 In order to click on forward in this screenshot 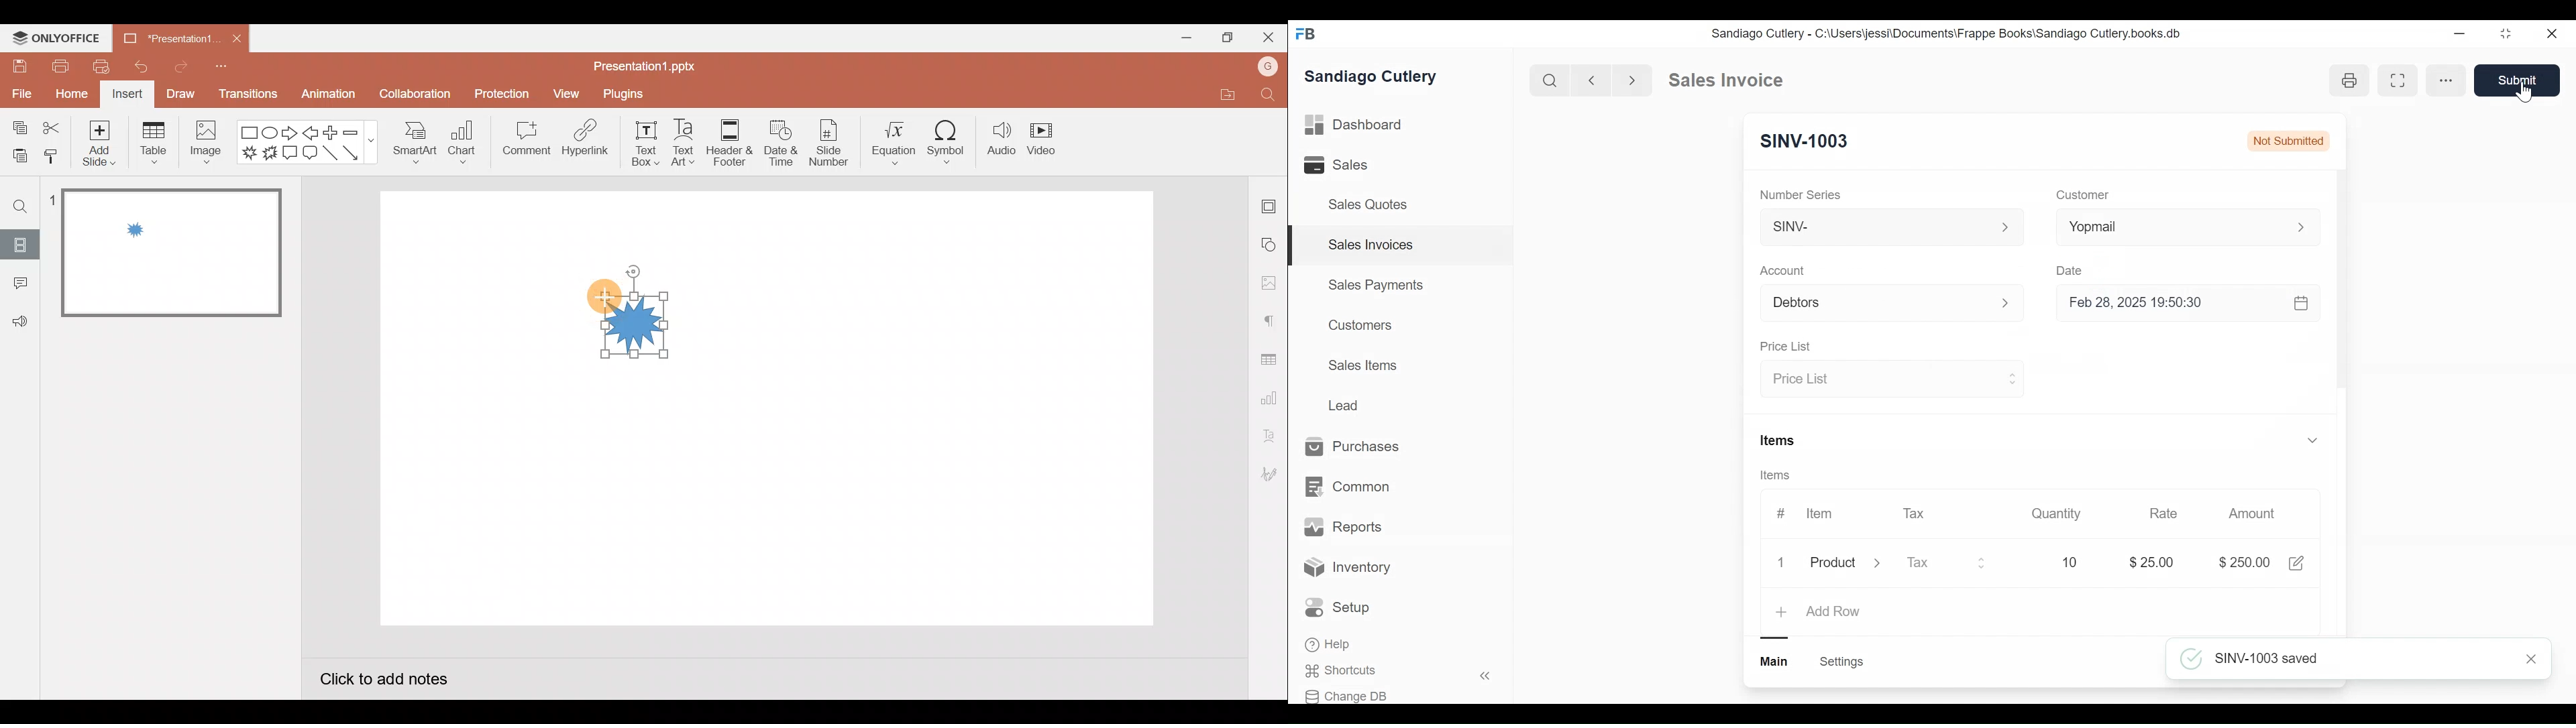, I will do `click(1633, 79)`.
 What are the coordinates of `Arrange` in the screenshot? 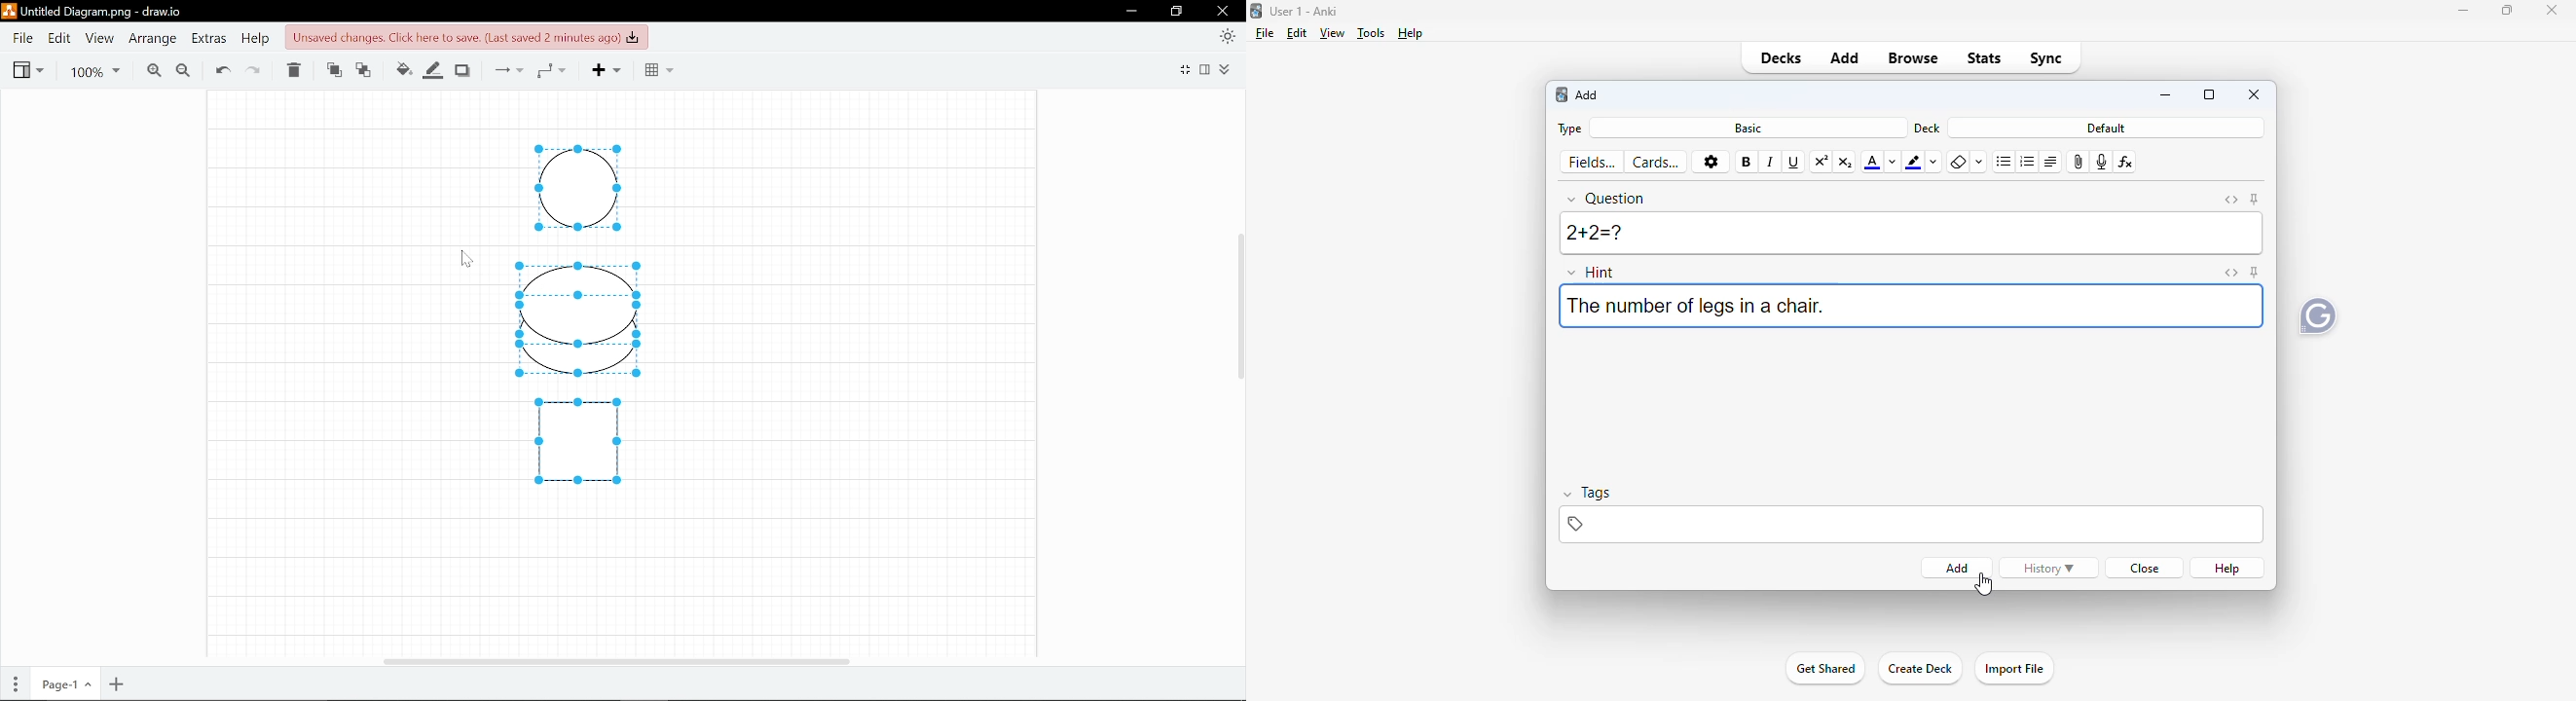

...

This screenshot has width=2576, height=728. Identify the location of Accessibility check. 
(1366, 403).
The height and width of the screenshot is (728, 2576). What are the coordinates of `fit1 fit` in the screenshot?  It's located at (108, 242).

---

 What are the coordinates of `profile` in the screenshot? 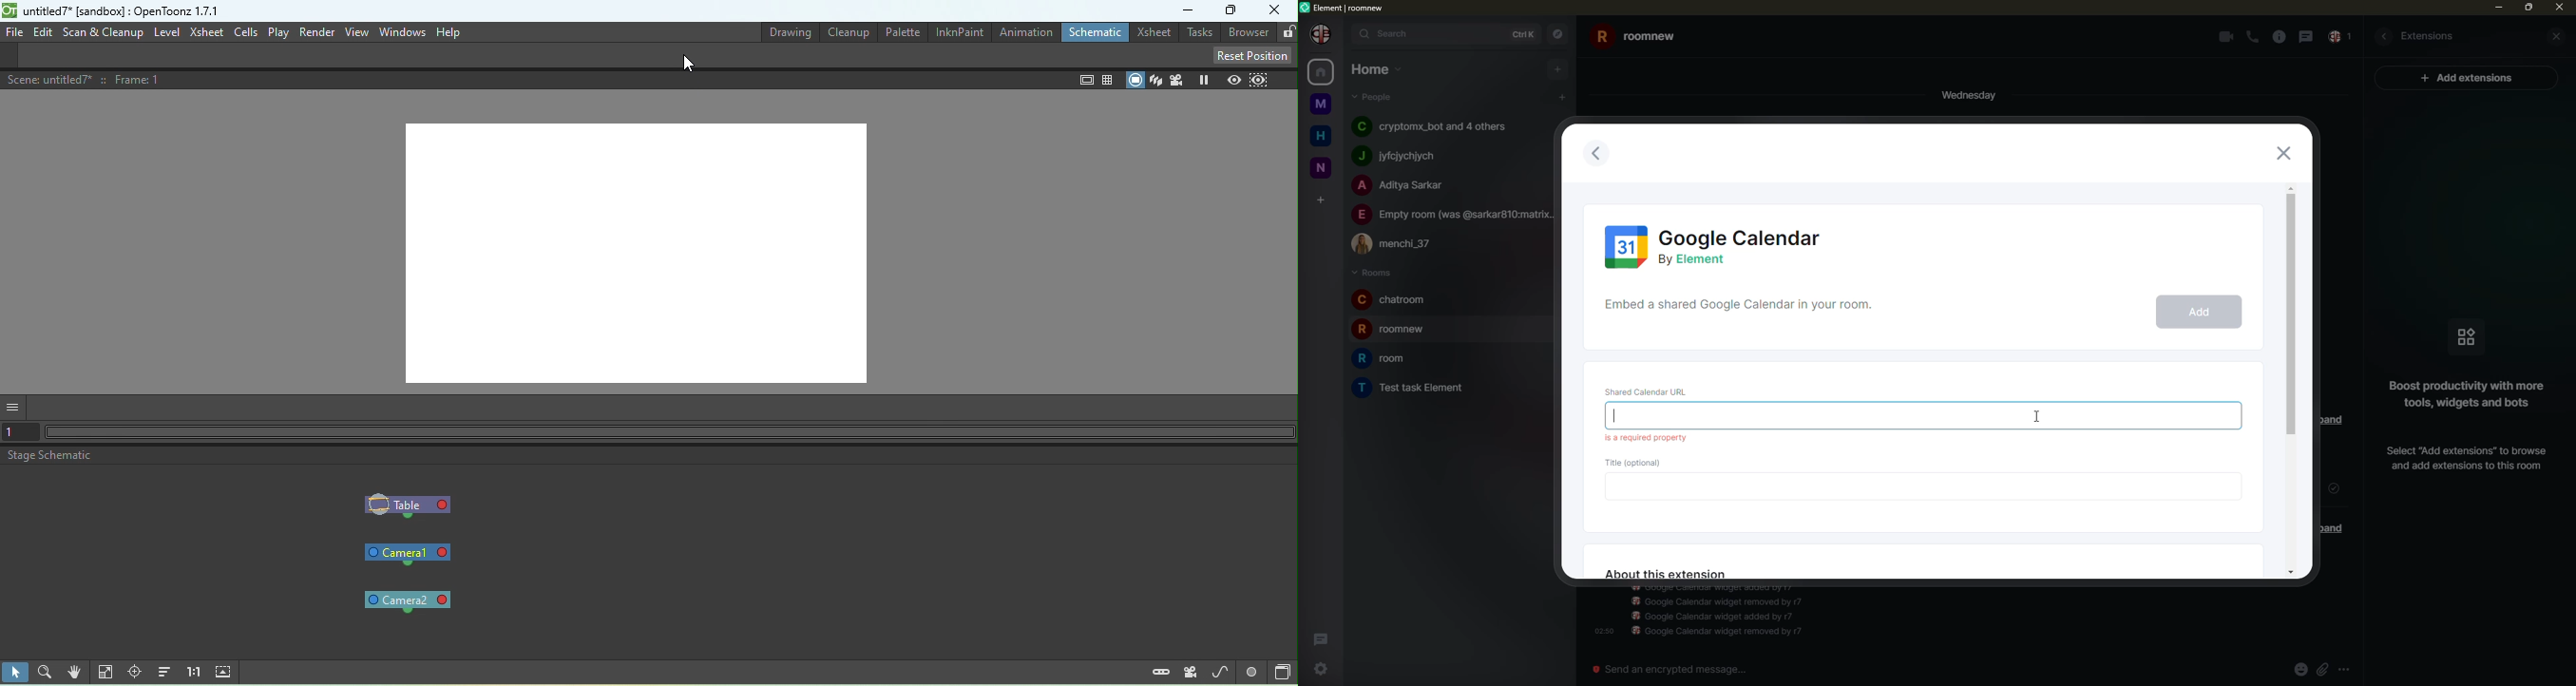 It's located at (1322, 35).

任务要求: 请将上述记录中自包含“This screenshot has”的一行起、至包含“The height and”的一行止的全部各行（首尾两行均在内）转写为 Markdown 表格，设“序号”与“内容”两列，空行不予列入。

任务答复:
| 序号 | 内容 |
|---|---|
| 1 | This screenshot has width=2576, height=728. Identify the location of Accessibility check.  |
| 2 | (1366, 403). |
| 3 | The height and width of the screenshot is (728, 2576). What are the coordinates of `fit1 fit` in the screenshot?  It's located at (108, 242). |